In an ellipse $4x^2+9y^2=144$ inscribed is a rectangle whose vertices lies on the ellipse and whose sides are parallel with the ellipse axis.
Longer side which is parallel to major axis, relates to the shorter sides as $3:2$. Find area of rectangle.
I can find the values of $a$ and $b$ as $$\frac{4x^2}{144}+\frac{9y^2}{144}=1$$ $$\frac{x^2}{6^2}+\frac{y^2}{4^2}=1$$ Comparing with $\frac{x^2}{a^2}+\frac{y^2}{b^2}=1$, gives
$a=6$ & $b=4$. From here I have no idea how to solve further?
On
Consider the four corner/vertex points $(\pm 6\cos\theta, \pm 4\sin\theta)$ of rectangle lying on given ellipse: $4x^2+9y^2=144$
Now, the sides of the rectangle are length: $(2\cdot 6\cos\theta)$ & width $(2\cdot 4\sin\theta)$ which are in ratio $3:2$ as given in question therefore we have $$\frac{12\cos\theta}{8\sin\theta}=\frac32\implies \tan\theta=1\iff \theta=\frac{\pi}{4}$$ Now, the area of rectangle inscribed in given ellipse $$\text{Length}\times \text{Width}=12\cos\theta\cdot 8\sin\theta$$ $$=48\sin2\theta$$ $$=48\sin\frac{\pi}{2}=\color{blue}{48\ \text{unit}^2}$$
On
We're lucky that the ellipse is centered at the origin. :)
In this case, the inscribed rectangle is also centered at the origin. If $P = (x, y)$ is the vertex of the inscribed rectangle at the first quadrant, then the smaller rectangle spanned by the origin and point $(x, y)$ is similar to the inscribed rectangle.
Each side of the inscribed rectangle is $2$ times that of the smaller rectangle. Hence, the area of the inscribed rectangle is $2^2 = 4$ times that of the smaller rectangle. The sides of the smaller rectangle are $x$ and $y$ respectively so we have $x \colon y = 3 \colon 2$. This means we have $2x = 3y$.
Plugging it into the equation of the ellipse, we have
\begin{align} 4x^2 + 9y^2 &= 144 \\ (2x)^2 + (3y)^2 &= 144 \\ (2x)^2 + (2x)^2 &= 144 \\ 8x^2 &= 144 \\ x^2 &= 18 \Rightarrow x = \pm3\sqrt{2} \end{align}
Since $(x, y)$ is in the first quadrant, we have $x = 3\sqrt{2}$ and hence $y = 2\sqrt{2}$. The area of the smaller rectangle is $xy = 12$, so the area of the inscribed rectangle is $4xy = 4 \cdot 12 = 48$.
Update
I have incorporated @zwim's comment into the answer.
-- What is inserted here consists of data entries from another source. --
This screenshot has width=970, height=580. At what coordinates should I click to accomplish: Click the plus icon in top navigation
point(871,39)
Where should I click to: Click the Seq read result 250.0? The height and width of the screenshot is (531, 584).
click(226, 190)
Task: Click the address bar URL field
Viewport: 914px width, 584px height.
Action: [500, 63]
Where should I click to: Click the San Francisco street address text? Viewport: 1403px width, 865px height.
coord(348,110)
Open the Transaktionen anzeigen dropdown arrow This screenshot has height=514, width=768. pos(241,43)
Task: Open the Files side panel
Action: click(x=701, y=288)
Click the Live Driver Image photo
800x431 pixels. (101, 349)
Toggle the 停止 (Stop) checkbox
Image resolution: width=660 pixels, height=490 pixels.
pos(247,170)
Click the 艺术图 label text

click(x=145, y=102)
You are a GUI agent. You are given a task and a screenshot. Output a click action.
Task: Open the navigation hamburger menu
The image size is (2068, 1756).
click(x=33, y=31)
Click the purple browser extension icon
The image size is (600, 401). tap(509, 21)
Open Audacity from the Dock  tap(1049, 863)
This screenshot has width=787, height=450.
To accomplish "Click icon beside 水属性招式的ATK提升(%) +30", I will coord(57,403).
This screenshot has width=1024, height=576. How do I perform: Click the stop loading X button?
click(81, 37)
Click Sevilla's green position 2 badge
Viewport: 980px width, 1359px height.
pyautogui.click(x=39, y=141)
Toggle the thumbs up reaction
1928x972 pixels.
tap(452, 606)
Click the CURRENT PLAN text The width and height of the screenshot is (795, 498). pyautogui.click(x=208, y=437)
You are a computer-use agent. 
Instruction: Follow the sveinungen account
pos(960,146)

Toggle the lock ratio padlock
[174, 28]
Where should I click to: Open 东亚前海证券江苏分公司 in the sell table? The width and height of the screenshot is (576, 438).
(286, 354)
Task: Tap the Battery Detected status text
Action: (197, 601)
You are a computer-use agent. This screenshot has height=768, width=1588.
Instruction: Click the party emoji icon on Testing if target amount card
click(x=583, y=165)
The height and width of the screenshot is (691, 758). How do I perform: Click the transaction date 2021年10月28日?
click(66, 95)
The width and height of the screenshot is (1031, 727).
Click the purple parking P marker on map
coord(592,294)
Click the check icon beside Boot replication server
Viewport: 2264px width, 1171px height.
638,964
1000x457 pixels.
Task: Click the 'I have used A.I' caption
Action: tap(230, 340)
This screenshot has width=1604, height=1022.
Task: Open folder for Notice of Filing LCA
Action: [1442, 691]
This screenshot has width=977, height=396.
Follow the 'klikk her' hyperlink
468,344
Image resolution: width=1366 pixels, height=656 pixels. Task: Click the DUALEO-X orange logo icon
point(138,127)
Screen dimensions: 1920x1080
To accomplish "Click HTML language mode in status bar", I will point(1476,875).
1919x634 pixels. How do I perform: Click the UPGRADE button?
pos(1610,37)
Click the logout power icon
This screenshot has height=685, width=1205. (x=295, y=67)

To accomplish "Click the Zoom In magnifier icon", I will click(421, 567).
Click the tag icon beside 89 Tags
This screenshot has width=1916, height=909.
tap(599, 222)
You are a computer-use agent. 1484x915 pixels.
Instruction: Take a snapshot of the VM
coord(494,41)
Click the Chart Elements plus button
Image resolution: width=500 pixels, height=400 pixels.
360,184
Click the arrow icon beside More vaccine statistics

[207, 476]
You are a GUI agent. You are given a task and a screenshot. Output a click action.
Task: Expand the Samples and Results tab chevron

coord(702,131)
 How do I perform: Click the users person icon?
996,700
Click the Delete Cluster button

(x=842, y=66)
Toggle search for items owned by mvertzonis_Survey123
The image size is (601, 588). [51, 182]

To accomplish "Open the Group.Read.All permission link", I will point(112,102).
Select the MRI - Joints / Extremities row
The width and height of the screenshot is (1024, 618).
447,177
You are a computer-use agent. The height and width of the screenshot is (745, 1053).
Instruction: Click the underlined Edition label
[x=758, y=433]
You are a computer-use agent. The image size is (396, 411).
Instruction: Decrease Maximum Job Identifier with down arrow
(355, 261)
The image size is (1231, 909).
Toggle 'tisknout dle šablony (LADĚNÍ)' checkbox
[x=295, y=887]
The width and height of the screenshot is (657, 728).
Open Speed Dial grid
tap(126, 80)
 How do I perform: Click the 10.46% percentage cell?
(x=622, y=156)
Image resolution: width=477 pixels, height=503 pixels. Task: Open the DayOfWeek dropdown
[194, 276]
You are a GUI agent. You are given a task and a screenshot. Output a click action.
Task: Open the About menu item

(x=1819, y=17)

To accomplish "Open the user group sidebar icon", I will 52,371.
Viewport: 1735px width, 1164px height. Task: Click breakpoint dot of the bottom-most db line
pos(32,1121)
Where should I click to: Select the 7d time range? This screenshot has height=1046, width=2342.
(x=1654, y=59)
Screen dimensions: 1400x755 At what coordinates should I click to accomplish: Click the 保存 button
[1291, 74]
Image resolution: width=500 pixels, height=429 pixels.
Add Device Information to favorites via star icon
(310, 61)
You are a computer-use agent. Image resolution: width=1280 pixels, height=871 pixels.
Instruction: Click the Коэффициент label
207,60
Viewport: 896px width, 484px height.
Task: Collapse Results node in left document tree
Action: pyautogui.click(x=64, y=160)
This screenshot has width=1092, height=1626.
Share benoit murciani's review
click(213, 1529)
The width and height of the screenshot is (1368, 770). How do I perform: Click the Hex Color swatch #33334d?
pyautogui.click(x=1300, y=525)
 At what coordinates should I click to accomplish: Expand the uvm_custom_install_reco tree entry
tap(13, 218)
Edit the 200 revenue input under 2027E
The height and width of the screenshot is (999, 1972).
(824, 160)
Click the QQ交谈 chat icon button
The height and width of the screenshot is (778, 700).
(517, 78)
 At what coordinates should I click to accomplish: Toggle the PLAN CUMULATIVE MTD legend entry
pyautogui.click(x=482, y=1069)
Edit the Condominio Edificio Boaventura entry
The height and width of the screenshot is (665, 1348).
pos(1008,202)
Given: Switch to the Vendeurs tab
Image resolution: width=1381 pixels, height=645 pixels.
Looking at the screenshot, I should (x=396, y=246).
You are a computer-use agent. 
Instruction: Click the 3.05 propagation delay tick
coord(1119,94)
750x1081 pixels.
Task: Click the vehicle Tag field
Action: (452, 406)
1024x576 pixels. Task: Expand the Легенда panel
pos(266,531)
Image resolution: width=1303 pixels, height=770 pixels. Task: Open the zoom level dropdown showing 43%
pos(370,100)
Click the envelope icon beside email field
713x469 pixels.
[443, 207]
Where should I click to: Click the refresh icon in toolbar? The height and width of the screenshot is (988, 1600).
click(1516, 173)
Yeah, it's more natural this way, thanks @zwim! :) Also I have corrected an error in the computation of $x$ and $y$ in my previous answer.
On
Let the top-right corner be at $(x,y)$. Squaring the aspect ratio, we have the system
$$\begin{cases}4x^2+9y^2=144,\\4x^2=9y^2\end{cases}$$
the solution of which is $x^2=18,y^2=8$.
Area $$4\sqrt{18\cdot8}=48.$$
On
Employing symbols for axes enables convenience with algebraic calculations. Given ellipse is in the form
$$\dfrac{x^2}{a^2}+\dfrac{y^2}{b^2} = k \tag1$$ with
$$ k=4, a=3,b=2 $$
The ellipse is intersected by a pair of straight lines
$$ \dfrac{y}{x}= \pm\dfrac{b}{a} \tag2$$
Solve 1) and 2)
$$ x_1= \dfrac{ka}{\sqrt2},\;y_1= \dfrac{kb}{\sqrt2}\;$$ Rectangle area is obtained by multiplying the above
$$ \dfrac{k^2ab}{2} \tag3 $$ calculates to 48 when given numerical values are plugged in.
Notice that everything is symmetric (specifically around both the x and y axes). So finding just one vertex is enough.
You know that the vertexes are on the ellipse, so their coordinates satisfy the defining equation of the ellipse. The 3:2 aspect ratio constraint also defines an equation the vertex must meet, so you have two independent equations of two unknowns. That should be enough to solve for the first vertex.